Réformer l’État, promouvoir la politique


9 janvier 2019

Chaque ministère doit être recentré sur quelques missions, le nombre de strates hiérarchiques doit être radicalement abaissé. Le débat public établit traditionnellement une identité entre la réforme de l’Etat et la baisse de la dépense publique. La première serait au service de la seconde. Il ne faut pas s’étonner que ladite réforme soit sans cesse repoussée et que la dépense publique augmente sans discontinuer, la seule ambition des majorités successives étant de la « maîtriser ». 

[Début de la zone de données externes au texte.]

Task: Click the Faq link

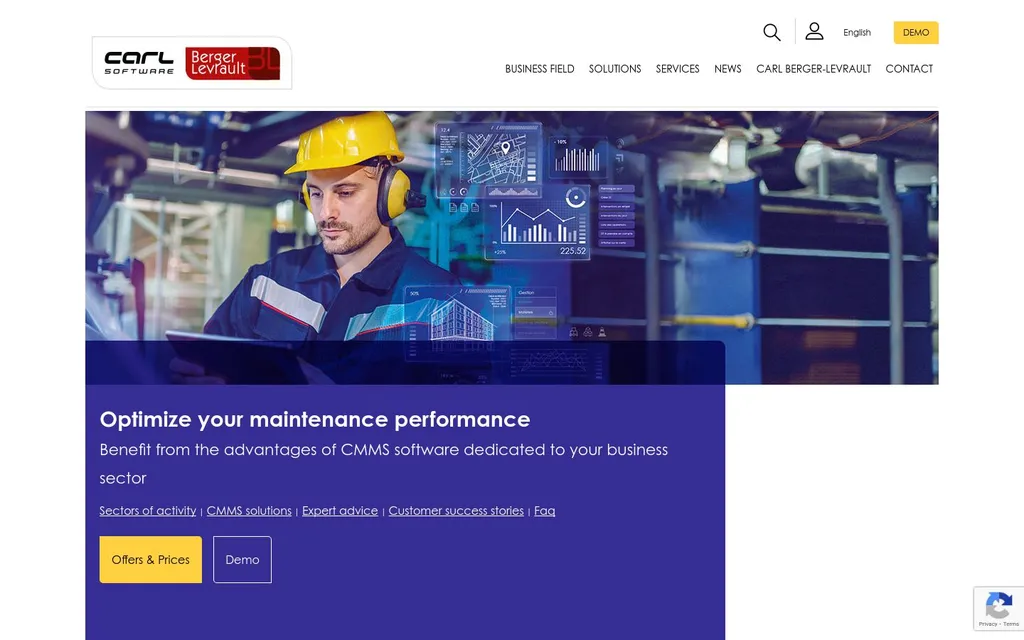Action: tap(544, 511)
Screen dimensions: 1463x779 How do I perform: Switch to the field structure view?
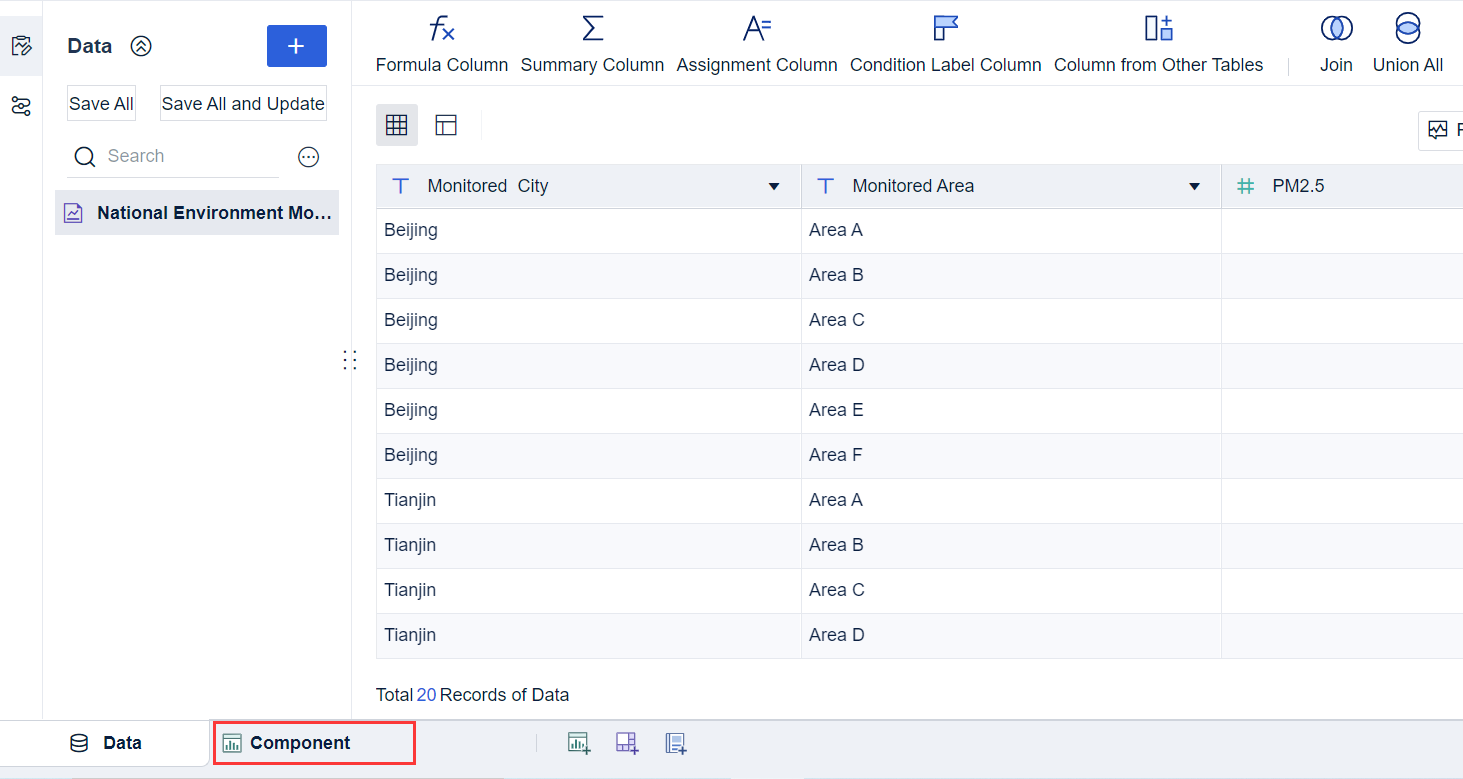(446, 125)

Diminuer la dépense publique ne peut pas constituer un objectif final de la politique économique, et ce d’autant que, pour la majorité de nos concitoyens, une telle diminution est anxiogène. Elle évoque de multiples moins : moins d’écoles, moins d’hôpitaux, moins de commissariats, moins de gares… Après, les débatteurs de bonne volonté peuvent toujours expliquer qu’il ne s’agit pas de dégrader la qualité des services publics mais de rendre l’administration plus efficace, la bataille des idées est perdue. C’est que la politique a besoin de sens. Il faut expliquer pourquoi on réforme, quel est le projet. La finalité ne peut être exclusivement financière.

S’il est nécessaire de réformer l’Etat, c’est certes pour redonner de l’espace à la société civile (ce à quoi une baisse des prélèvements obligatoires participerait), mais aussi pour redonner du pouvoir à la politique et à la démocratie. Fort de 2,4 millions de fonctionnaires, l’Etat français est pléthorique (je ne compte même pas la fonction publique territoriale ici). Ce nombre lui donne un pouvoir d’autant plus important que nos fonctionnaires sont dans l’immense majorité compétents. 

Dans de nombreux ministères, ils maîtrisent les dossiers gouvernementaux sur le bout des doigts. Simplement, toute institution a tendance à vouloir perdurer dans son être et donc à asseoir son pouvoir. Cet Etat prend donc ses aises et suit sa pente naturelle, qui est de vouloir tout contrôler : les citoyens mais aussi les politiques.

Face à cette administration puissante, le pouvoir politique est souvent désarmé, d’autant qu’il a pris de mauvaises habitudes. D’une part, les gouvernements intègrent de plus en plus d’individus quasi inconnus et qui ont des difficultés à imposer leur point de vue. D’autre part, les majorités successives (l’actuelle ne fait malheureusement pas exception) appliquent des programmes qui ont été bâclés pendant les campagnes électorales. L’administration a de son côté le temps et la compétence. 

Le gouvernement se retrouve à improviser. La réforme de la taxe d’habitation, exemple parmi d’autres, illustre ce problème. Les mesures sur le pouvoir d’achat annoncées récemment par le gouvernement ont également donné lieu à d’homériques allers et retours entre le pouvoir politique et les administrations, admirablement décrits par un Gorafi drôle et réaliste : « Le gouvernement annule, puis rétablit, puis annule, puis rétablit, puis annule, puis rétablit, puis annule, puis rétablit… les mesures annoncées en novembre aux gilets jaunes. »

Pour que la politique retrouve du pouvoir, elle doit retrouver de l’oxygène. Evidemment, le recrutement des ministres doit être plus qualitatif. Mais l’Etat lui-même doit être moins pléthorique, moins directif, plus modeste. Chaque ministère doit être recentré sur quelques missions, éventuellement aidé par des agences indépendantes. Le nombre de strates hiérarchiques doit être radicalement abaissé. 

Le spoil system, qui consiste à nommer des hauts fonctionnaires qui sont en accord avec la politique gouvernementale, doit être véritablement appliqué. L’actuelle majorité a diminué le nombre de membres de cabinets ministériels, accentuant en cela le déséquilibre entre l’administration et le pouvoir ministériel, au profit de la première. Du coup, des ministres et des cabinets épuisés se battent pour faire appliquer leur propre politique par leur propre administration.

Le redressement de notre pays part de cette réforme de l’Etat. C’est une exigence économique, certes, mais aussi et surtout démocratique.